Livro A caçada, que relata o cerco a Bin Laden, coloca em xeque a prática da tortura na perseguição a inimigos do Estado. Qualquer tipo de tortura é um ato que reduz o outro a objeto. Quem faz isso é perverso, pois só alguém capaz de sentir satisfação em um ato como esse pode ser torturador

“O troco foi dado.” A caça a um facínora que ameaçava a segurança dos Estados Unidos chegou a bom termo com a morte de Osama Bin Laden. Ao menos essa é a versão presente no livro A caçada , de Marc Bowden. Com o lançamento da tradução brasileira, o autor reflete, em uma entrevista à revista Época de 4 de março de 2013, sobre a operação de captura e sobre “as técnicas de interrogação” que levaram ao esconderijo desse inimigo número 1 do Estado norte-americano.
We did it! Inimigo morto, satisfação dada. Triunfando sobre a morte dos inimigos, diz Sigmund Freud, conseguimos desviar o foco da angústia da nossa própria morte. Na caça a Bin Laden, o Estado norte-americano lançou mão de “técnicas de interrogatório” úteis. Em outras palavras, torturou presos para conseguir informações sobre o paradeiro do chefe da Al Quaeda. Técnicas úteis, mas que devem ser banidas, diz Mark Bowden.

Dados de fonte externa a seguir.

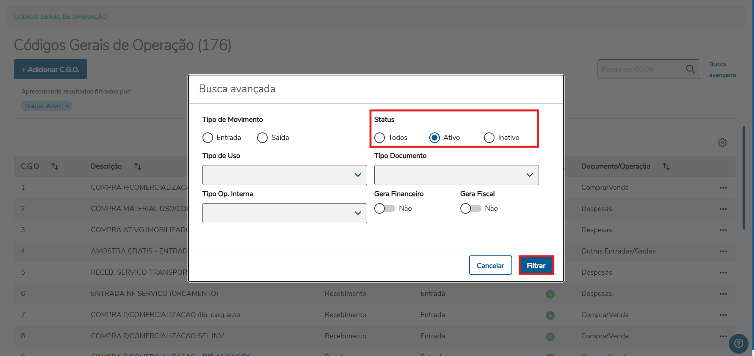Select the Todos status option
This screenshot has height=356, width=754.
(x=379, y=138)
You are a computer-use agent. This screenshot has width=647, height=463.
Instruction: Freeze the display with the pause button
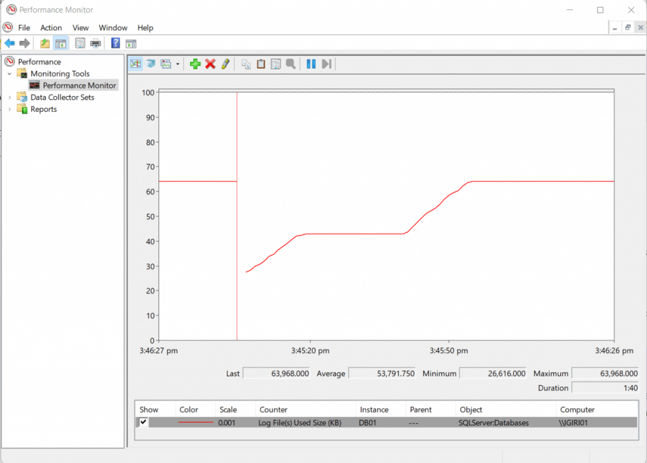click(311, 64)
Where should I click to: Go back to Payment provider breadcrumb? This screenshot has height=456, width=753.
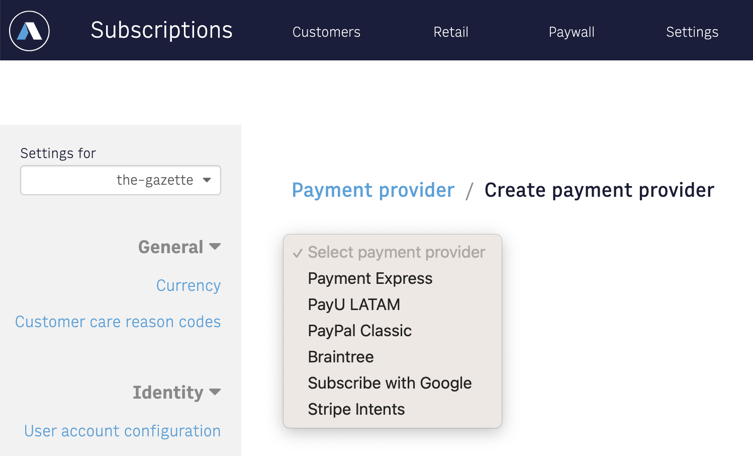(373, 190)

A par dessa entrevista, a questão da tortura por razões de Estado retornou à pauta da imprensa brasileira. Curioso é que a polêmica foi desencadeada na Folha de S. Paulo justamente por um psicanalista, Contardo Calligaris. O conhecido colega, em seu artigo “Para que serve a tortura”, publicado em 21 de fevereiro deste ano, diz que a tortura tem três utilidades: 1. Satisfazer o desejo doentio do torturador; 2. Historicamente, a de perseguir os hereges dentro da Igreja Católica; e 3. Obter informações de bandidos sobre cúmplices, esconderijos e complôs. Esta última utilidade, embora desagradável, “funciona”. Funcionaria, sugere o autor, para livrar uma criança em cativeiro da morte certa. Quem não vai torturar para salvar uma vida?
O artigo recebeu, evidentemente, críticas, dentre as quais se destaca a do também colunista da Folha Marcelo Coelho, para quem o uso da tortura para salvaguardar  uma vida é cinematográfica, hipotética e perigosa. A ideia pode sair das telas e tornar-se prática legitimada.

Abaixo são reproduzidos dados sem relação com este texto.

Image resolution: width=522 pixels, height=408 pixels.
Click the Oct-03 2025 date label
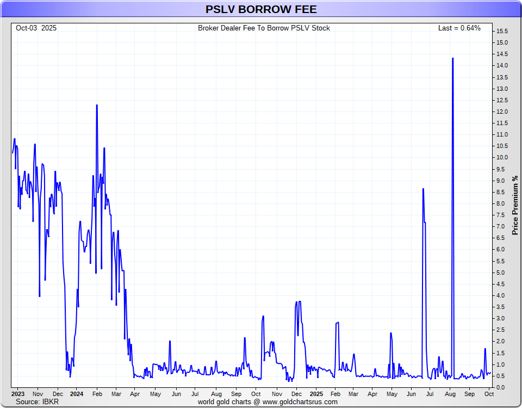click(36, 28)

Existe tortura “técnica”? Data vênia, não!
A tortura como “técnica de interrogatório” tampouco existe como possibilidade de distinguir entre a tortura perversa, religiosa e a útil. Tortura é um ato que reduz o outro a objeto. Quem faz isso é perverso, pois só quem é capaz de sentir satisfação em um ato como esse pode ser torturador. Tanto faz torturar em nome de Deus e da Santa Madre Igreja ou da Razão de Estado. Muda a ideologia. O que não muda é o uso institucional da perversão para alcançar certos fins. Assim, o Estado – pessoa jurídica –, é responsável pelos atos dos torturadores. Mas esses “Senhores” da dor dos outros têm nomes e rostos. Pode ser o rosto de Sérgio Paranhos Fleury e perseguir até a morte, ainda que no delírio, o frade dominicano Frei Tito. O frade suicidou-se porque não conseguia ver as flores sem se lembrar das cenas de tortura que sofreu. Outra vítima desse “Senhor”, “instrumento utilitário” na mão do Estado brasileiro de outrora,  suicidou-se recentemente, no dia 16 de fevereiro último, como relata a matéria “Morrer aos poucos” da revista Carta Maior, edição de 19 de fevereiro de 2013. Ele morreu aos 40 anos porque não conseguia recuperar-se da tortura sofrida com um ano e oito meses de idade no DOPS de São Paulo. Em 1974, o bebê era tratado a pancadas e choques elétricos para fazer sua mãe repassar informações uteis à ditadura militar. A tortura funcionou. No caso, não para proteger a criança do bandido. Era o Estado bandido a servir-se do perverso para torturar a criança.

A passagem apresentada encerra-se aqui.